Overjustification Effect - Applications

Applications

Education

Research in this area suggests that parents and educators should rely on intrinsic motivation and preserve feelings of autonomy and competence as much as possible. When the task is unattractive and intrinsic motivation is insufficient (e.g., household chores), then extrinsic rewards are useful to provide incentives for behavior. Student grades may not undermine intrinsic motivation because grades convey information about competence, much like praise.

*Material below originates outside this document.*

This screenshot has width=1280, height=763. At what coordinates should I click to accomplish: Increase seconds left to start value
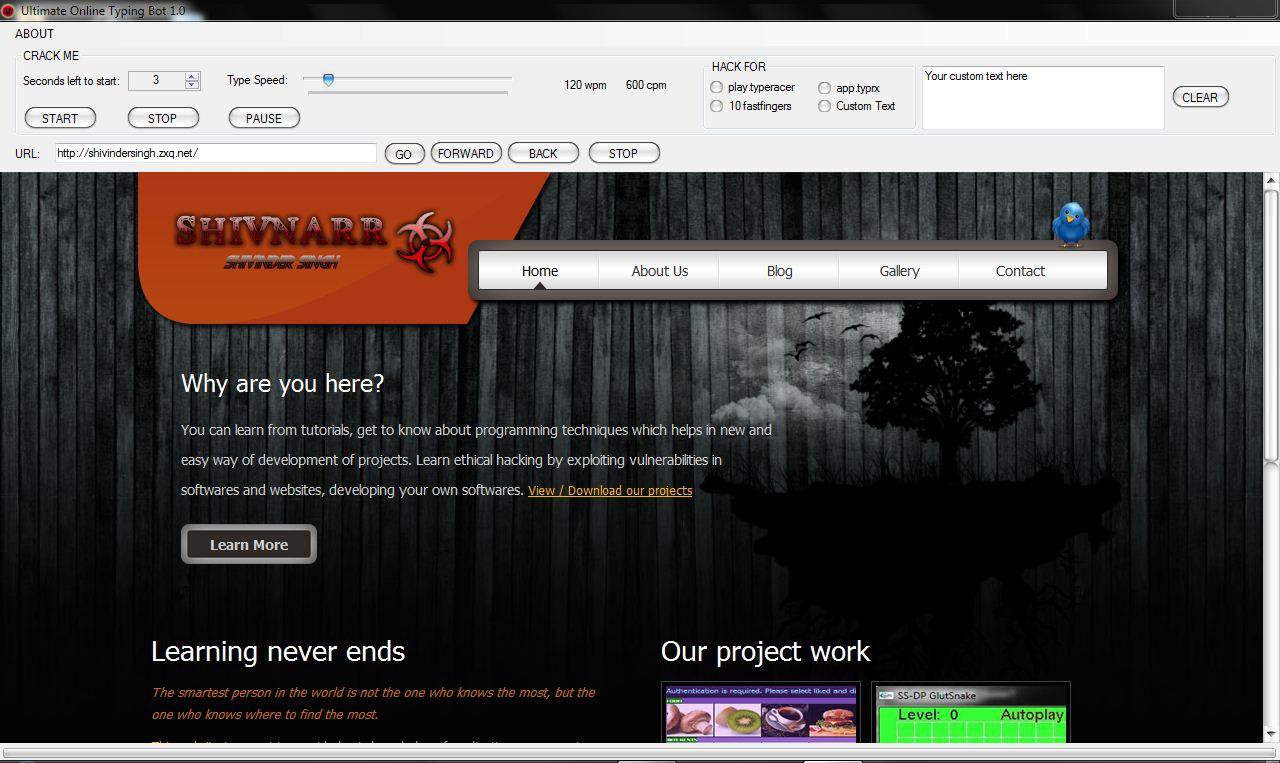pyautogui.click(x=192, y=76)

School programs that provide money or prizes for reading books have been criticized for their potential to reduce intrinsic motivation by overjustification. However, a study of the Pizza Hut program, Book It!, found that participation in the program neither increased nor decreased reading motivation. Although motivating students to read by rewarding them may undermine their interest in reading, it may also encourage the reading skills necessary for developing an interest in reading.

Gamification

The term gamification refers to the application of game design elements to non-game contexts in order to drive participation, often with the goal of encouraging greater engagement with the non-game context by providing symbolic rewards such as points, badges, or virtual currency. However, a number of academics and other critics have expressed concern that these rewards may backfire via the overjustification effect. Drawing directly on self-determination theory, these critics of gamification express concerns that gamified contexts such as foursquare might provide expected rewards for activities that do not adequately meet self-determination theory’s three innate needs for intrinsic motivation—relatedness, autonomy, and competence—and therefore reduce intrinsic interest in those activities.

Crowdsourcing

Websites that rely on user-generated content sometimes offer monetary rewards for contributions, but these may cause the contributors to succumb to the overjustification effect and stop contributing. For example, Amazon Mechanical Turk allows the creator of a task to offer a monetary reward, but a survey of 431 Mechanical Turk participants showed that they are driven more by intrinsic motivations than a desire for the usually meager monetary compensation. The overjustification effect was also considered in a study on how to maximize contributions when crowdsourcing creative endeavors.

Volunteering

Empirical evidence shows that expected financial rewards "crowd out" intrinsic motivation, while the size of the monetary reward simultaneously provides extrinsic motivation. If the size of the monetary reward is not large enough to compensate for the loss of intrinsic motivation, overall engagement can decline. A survey data-set revealed that small financial payments reduced volunteer hours among Swiss citizens, and that the median financial reward provided to these volunteers caused them to work less than volunteers who were not given any payment.